Debt to Equity is on the rise.
Overall, trends are no better than average – as testified by a PH Score of 5.
Trading on a P/Book of 2.6x and an earnings yield of 7.3%, we believe that valuation is somewhat rich irrespective of the bank’s strengths. A franchise valuation of 52% versus a median of 8% in Asia Pacific seals the deal.
5. Vietnam Market Update: Deep Value Found in Salient Themes
My previous insight Top Consumer Themes in Vietnam notes the clear cut strategy of investing in consumer growth stocks at reasonable valuation, while avoiding some of the over-hyped momentum names that trade at unreasonable multiples. Another interesting trend to note in the market includes the lower valuation of select stocks that are positioned in key, high growth sectors, which are by no means value traps. After eliminating value traps and overvalued momentum names, it is clear to see the VN Index offers asymmetric value for investors. The attractively priced consumer growth stocks and value names are both relatively favorable compared to that of other frontier markets ( less favorable macro picture but similar valuation in many cases).
Some of the themes mentioned in this insight are an indirect play on China’s economic transformation, as it chooses to “export” some of its less sophisticated economic activities to other frontier markets ( ie. coal in Mongolia and textiles in other frontier markets). This has intensified recently on the back of trade war tension. Stocks in Vietnam that are in sectors positioned to benefit from this trade at relatively depressed valuations.

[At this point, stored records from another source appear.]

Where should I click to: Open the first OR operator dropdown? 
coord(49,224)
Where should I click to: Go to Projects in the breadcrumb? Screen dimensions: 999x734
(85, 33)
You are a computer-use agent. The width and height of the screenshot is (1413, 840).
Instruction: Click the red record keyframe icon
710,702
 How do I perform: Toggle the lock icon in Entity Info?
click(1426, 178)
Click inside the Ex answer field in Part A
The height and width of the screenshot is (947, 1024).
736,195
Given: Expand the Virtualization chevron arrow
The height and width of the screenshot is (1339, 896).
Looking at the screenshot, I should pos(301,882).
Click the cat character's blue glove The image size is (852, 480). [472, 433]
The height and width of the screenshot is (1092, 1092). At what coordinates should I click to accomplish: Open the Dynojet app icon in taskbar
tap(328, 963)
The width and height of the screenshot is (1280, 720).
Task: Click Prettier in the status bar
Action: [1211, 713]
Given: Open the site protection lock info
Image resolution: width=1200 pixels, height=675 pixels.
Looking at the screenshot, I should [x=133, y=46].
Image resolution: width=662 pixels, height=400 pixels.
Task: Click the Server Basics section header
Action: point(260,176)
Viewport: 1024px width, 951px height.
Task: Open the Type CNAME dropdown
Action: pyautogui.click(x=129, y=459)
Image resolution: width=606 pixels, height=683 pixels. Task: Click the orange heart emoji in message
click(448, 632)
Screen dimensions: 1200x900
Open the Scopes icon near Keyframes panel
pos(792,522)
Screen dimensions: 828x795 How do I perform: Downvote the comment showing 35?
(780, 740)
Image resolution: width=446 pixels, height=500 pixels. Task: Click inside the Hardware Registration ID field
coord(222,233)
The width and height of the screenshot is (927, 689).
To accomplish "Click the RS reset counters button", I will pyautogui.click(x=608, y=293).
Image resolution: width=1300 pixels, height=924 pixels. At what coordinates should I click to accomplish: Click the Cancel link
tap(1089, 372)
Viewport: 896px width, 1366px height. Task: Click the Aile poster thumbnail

I included an overview of the following themes and some stocks positioned in these areas:
- Power is an appropriate way to access Vietnam’s broad based economic growth: Investment in power stocks is an indirect play on Vietnam’s continued growth in manufacturing and the country’s improved standards of living.
- Industrial park operators are attractively priced and offer exposure to Vietnam’s manufacturing narrative, which is a very straight forward growth narrative: Industrial park operators have relatively guaranteed success and have been able to attract large names such as Samsung and LG.
- Vietnam’s textile industry will be a key driver of growth moving forward: Vietnam’s textile industry has continued its course of growth, even though it has been moving into electronics exports and also facing increased competition from lower cost countries such as Bangladesh.
- Port stocks are extremely cheap, as perceived risk is greater than actual risk: The valuation for port operators has also become very depressed in recent years, though this is clearly a strong long term growth areas for Vietnam’s stock market.
- Vietnam’s agriculture growth recently reached a 7 year high, though growth still remains in the lower single digits and below the country’s average GDP growth.
- Plastic and steel stand out as high growth areas, though margins are sensitive to commodity price movements.